Your objective | Recast the entries below as a two-column CSV with the columns "prompt" and "target": one row per entry, with the entry's text and its answer each in a single quoted field and line breaks replaced by spaces. Begin at the line that has "Where should I", stop after the last entry, and omit the pictures.

Supplied records |
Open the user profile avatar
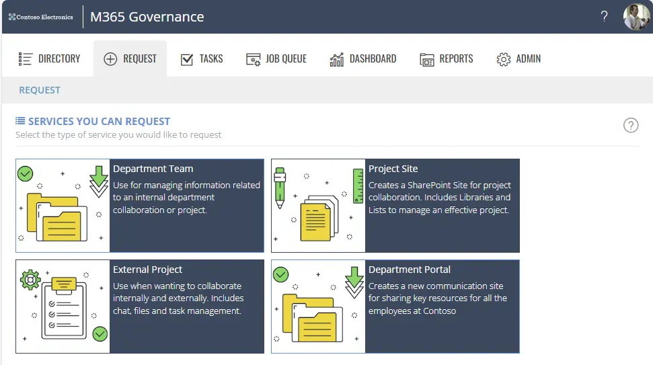653x365 pixels. click(x=636, y=17)
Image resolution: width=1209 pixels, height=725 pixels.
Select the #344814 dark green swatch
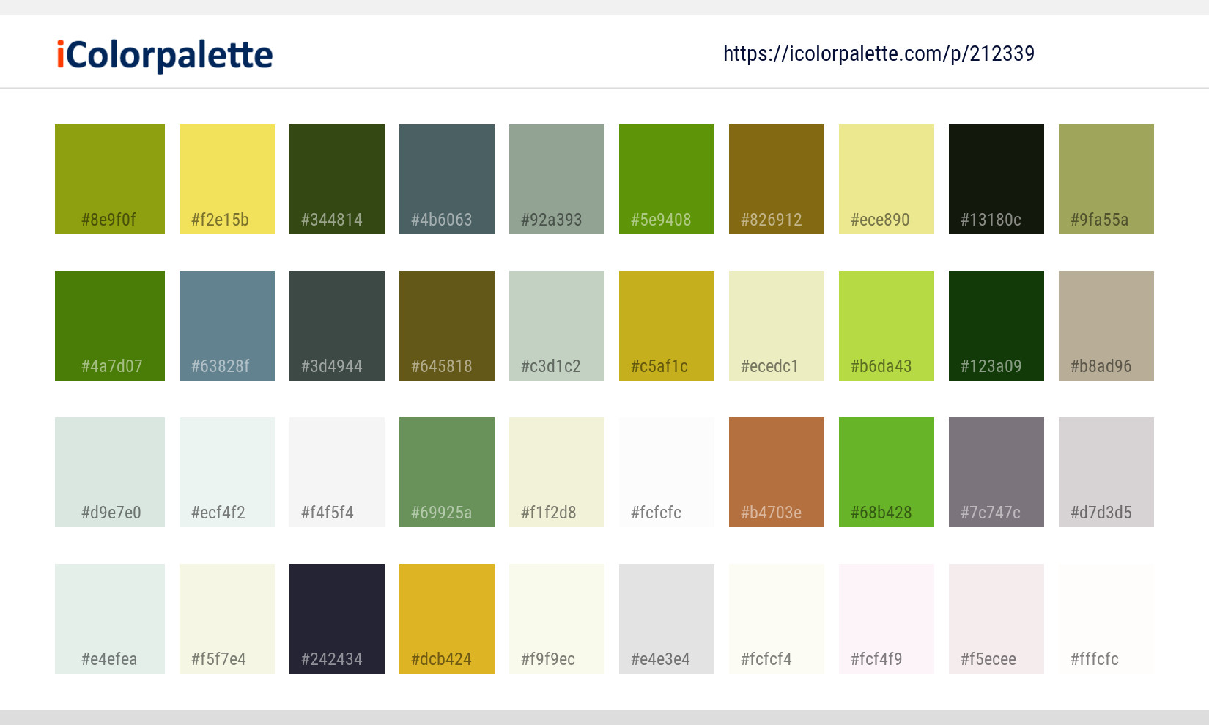pyautogui.click(x=336, y=179)
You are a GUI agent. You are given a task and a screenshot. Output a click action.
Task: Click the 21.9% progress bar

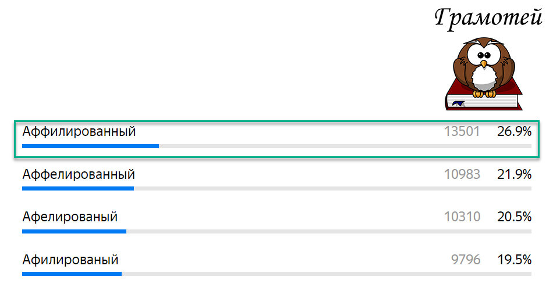tap(277, 188)
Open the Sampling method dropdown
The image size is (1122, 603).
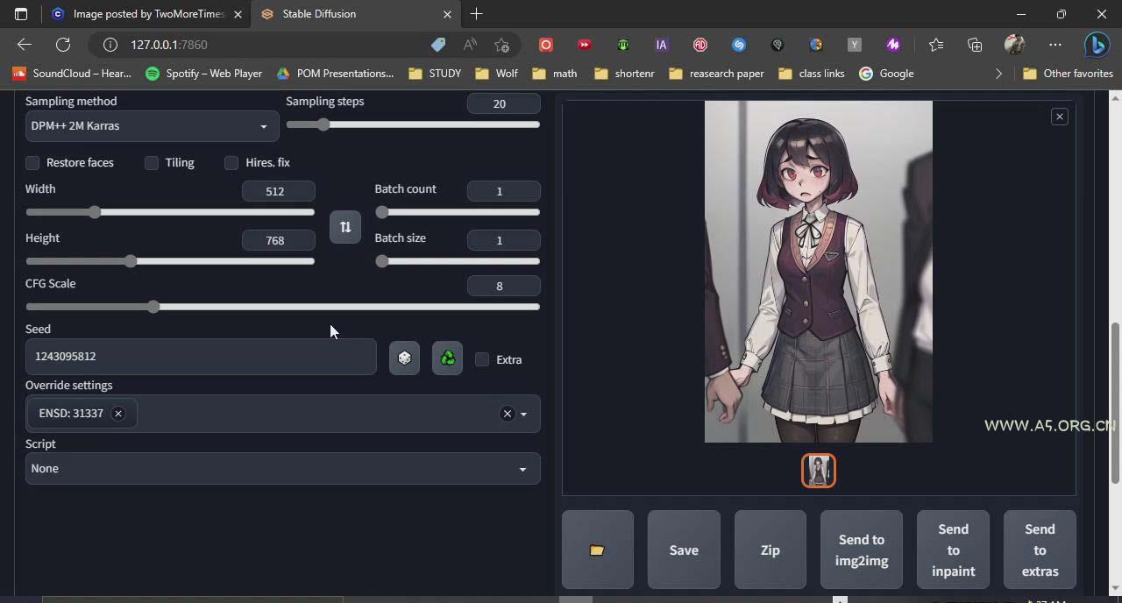pyautogui.click(x=151, y=126)
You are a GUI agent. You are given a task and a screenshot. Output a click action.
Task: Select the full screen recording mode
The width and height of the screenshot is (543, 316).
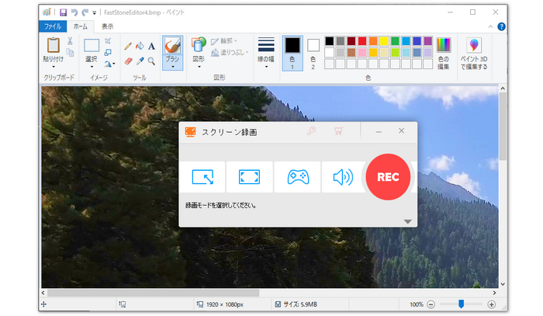click(249, 177)
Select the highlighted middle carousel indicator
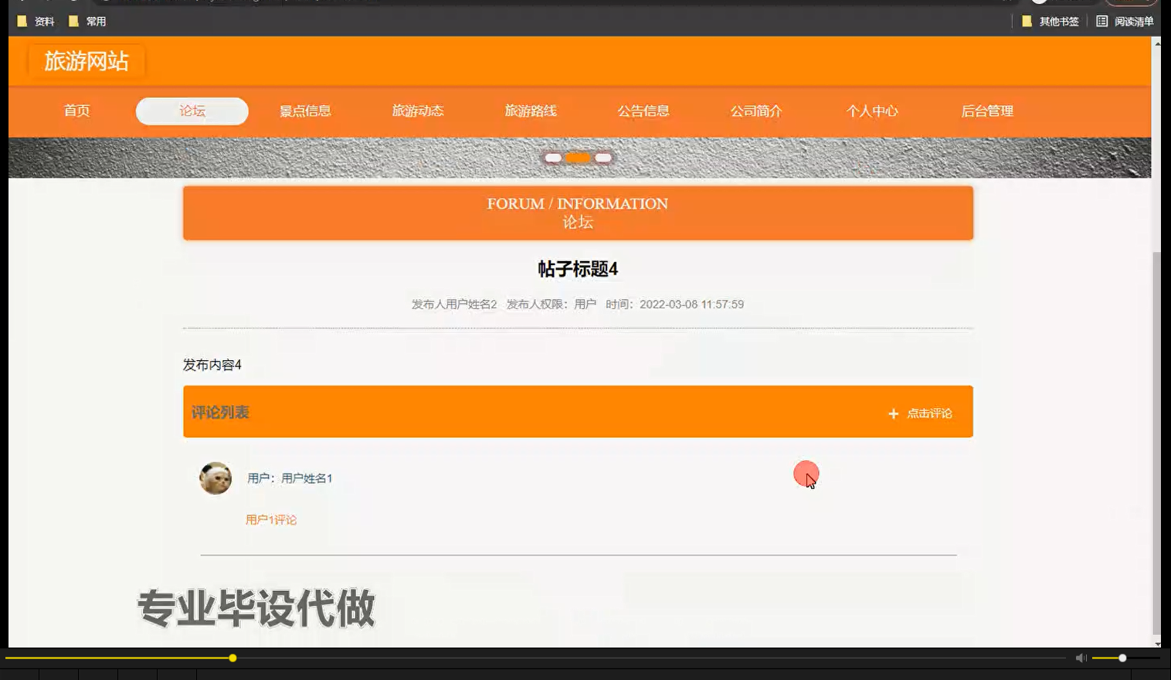 578,158
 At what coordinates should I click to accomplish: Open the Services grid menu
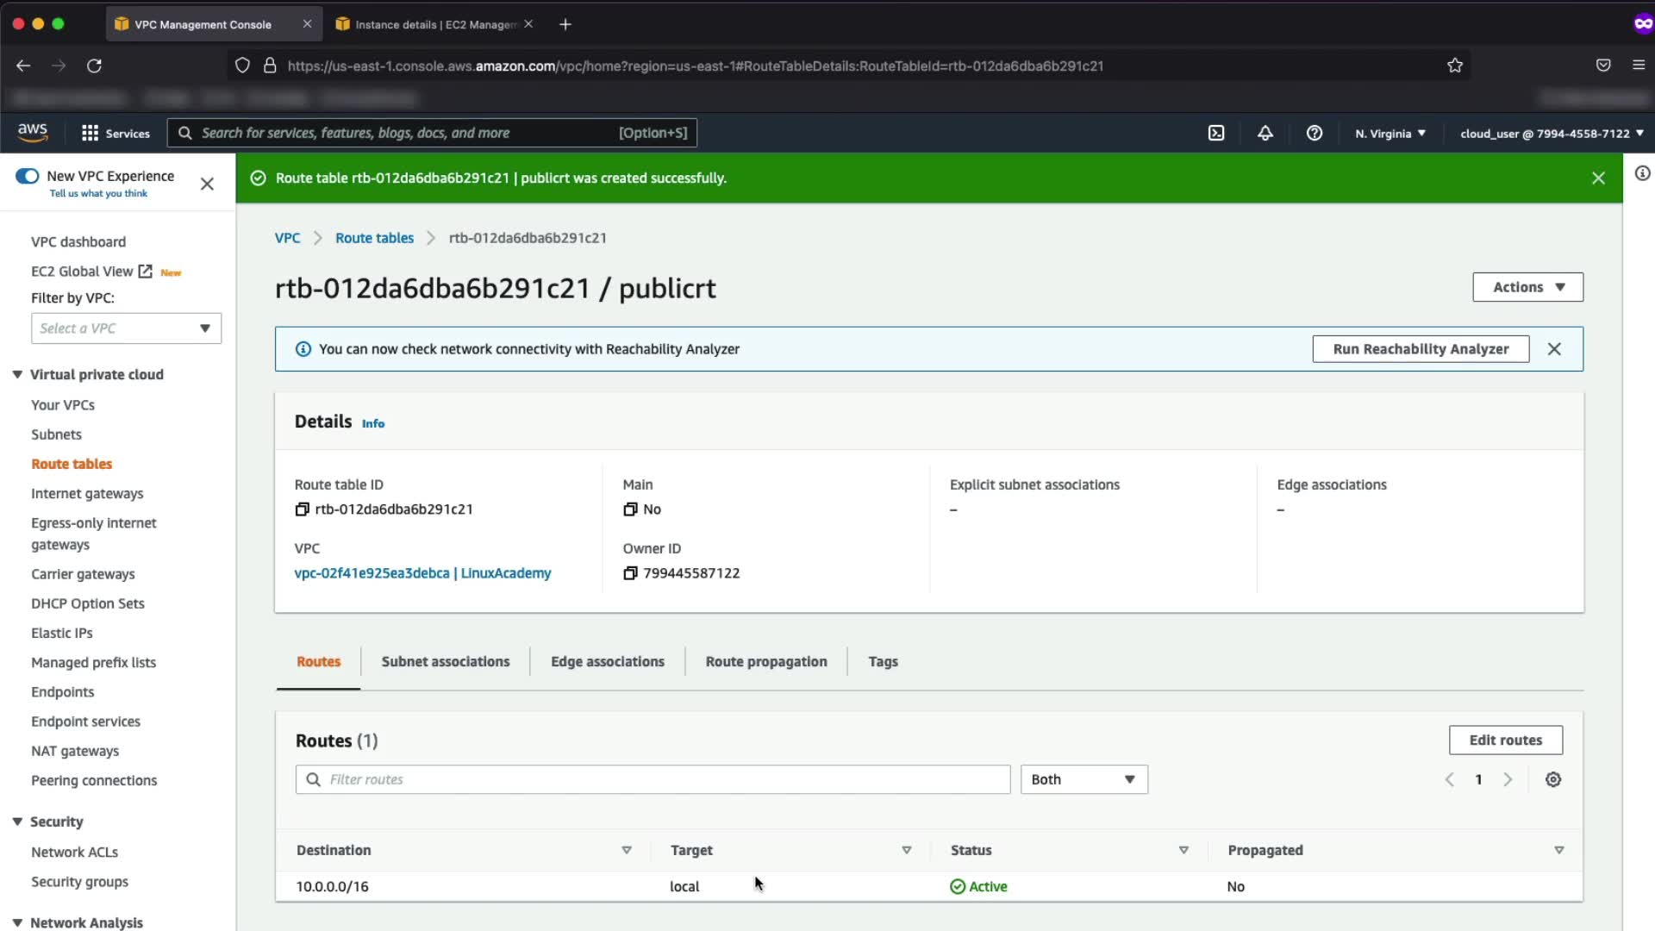116,133

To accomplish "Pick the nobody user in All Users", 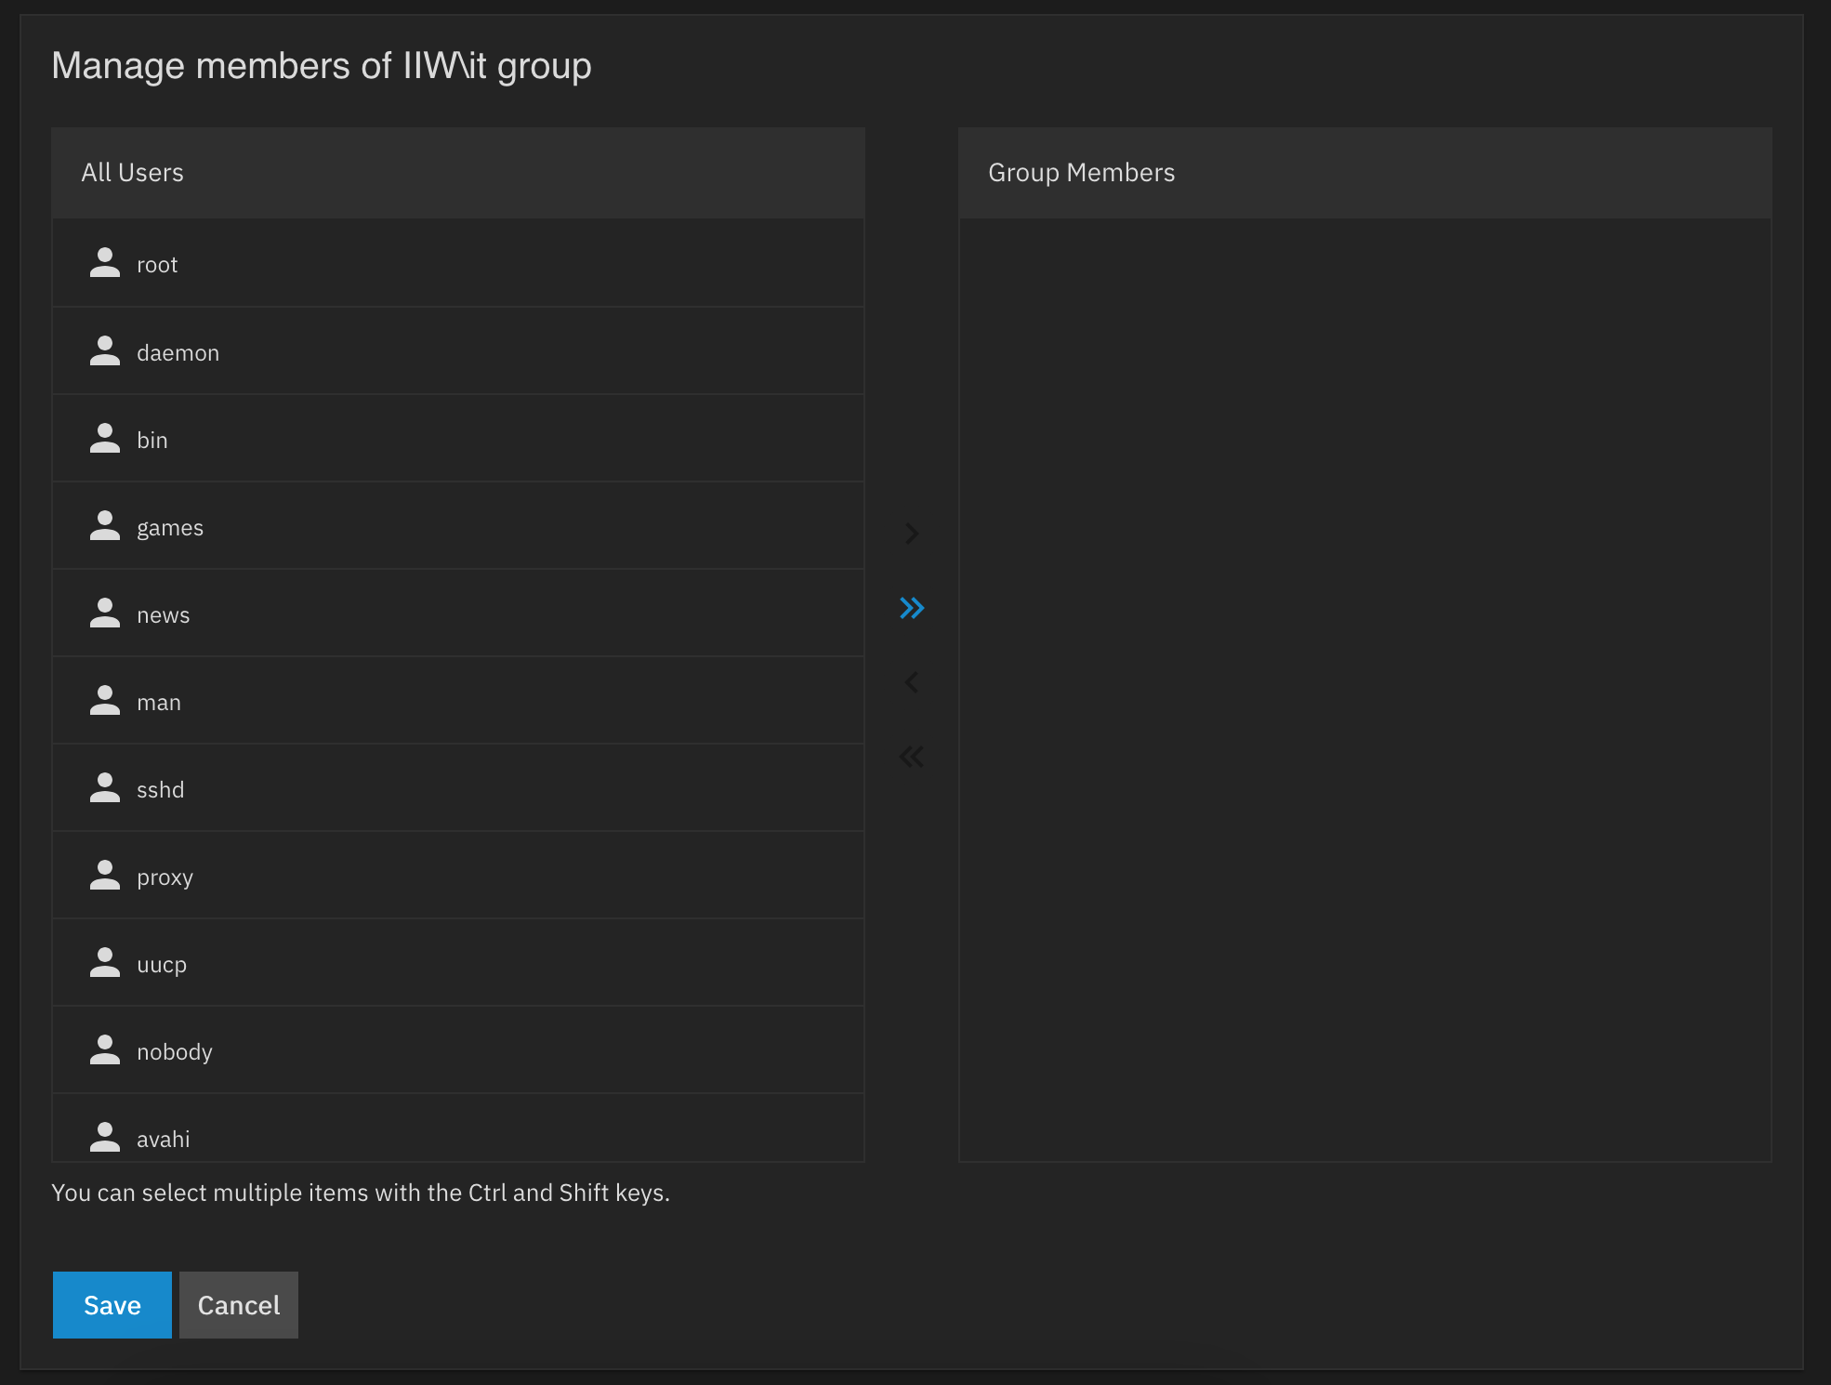I will (458, 1050).
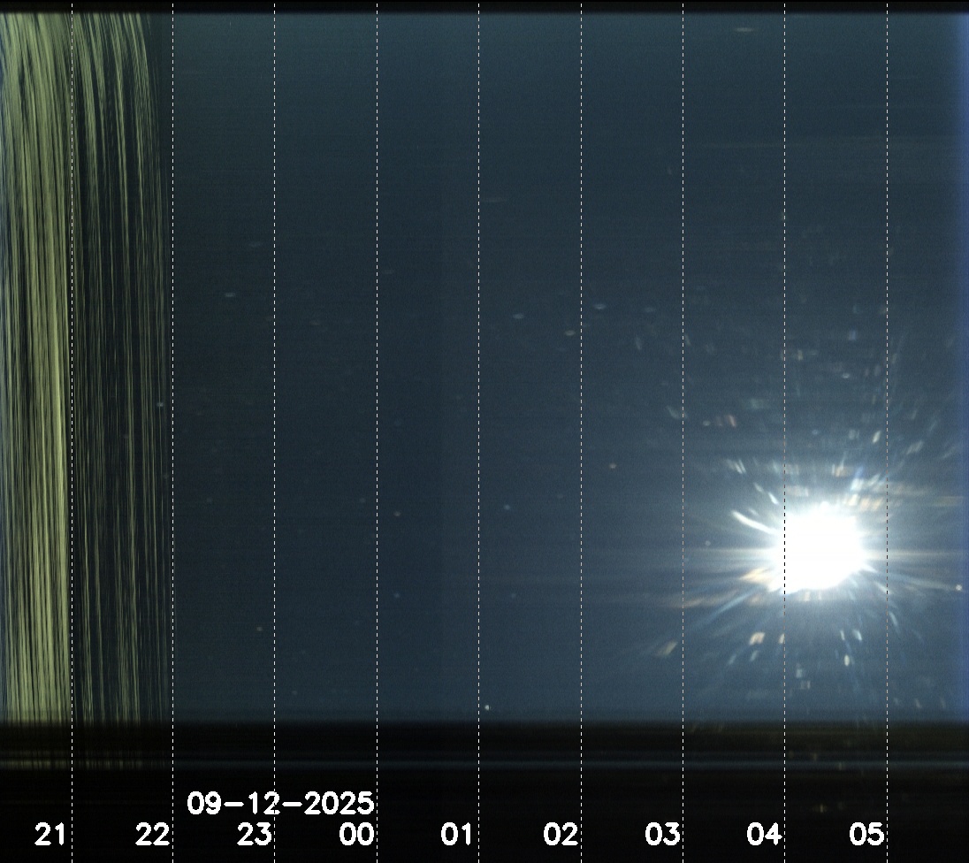The width and height of the screenshot is (969, 863).
Task: Click the "05" hour label
Action: [866, 834]
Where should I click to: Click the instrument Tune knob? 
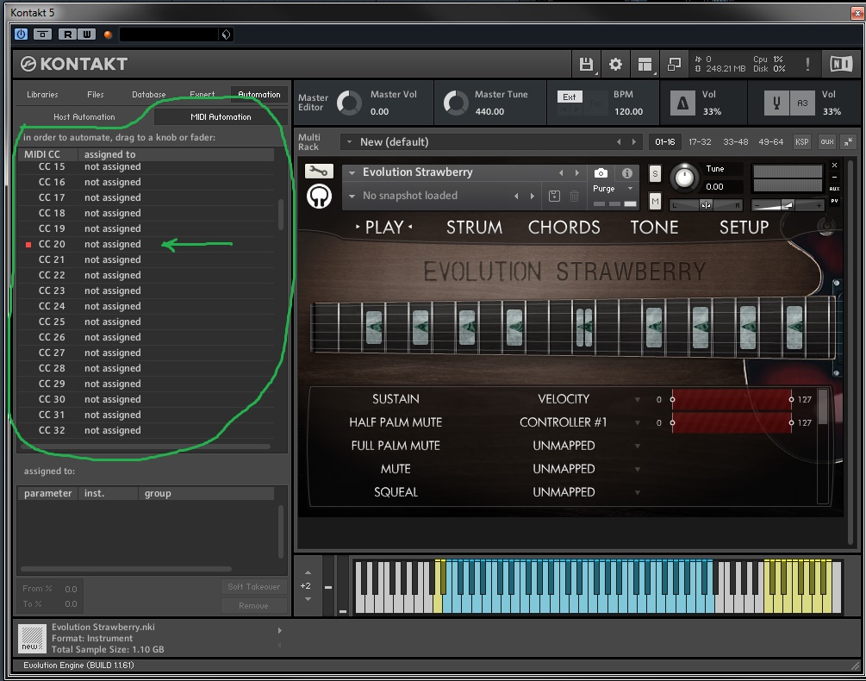(684, 177)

Correct response |
prompt,target
"Where should I click to: Click the instrument Tune knob?","(684, 177)"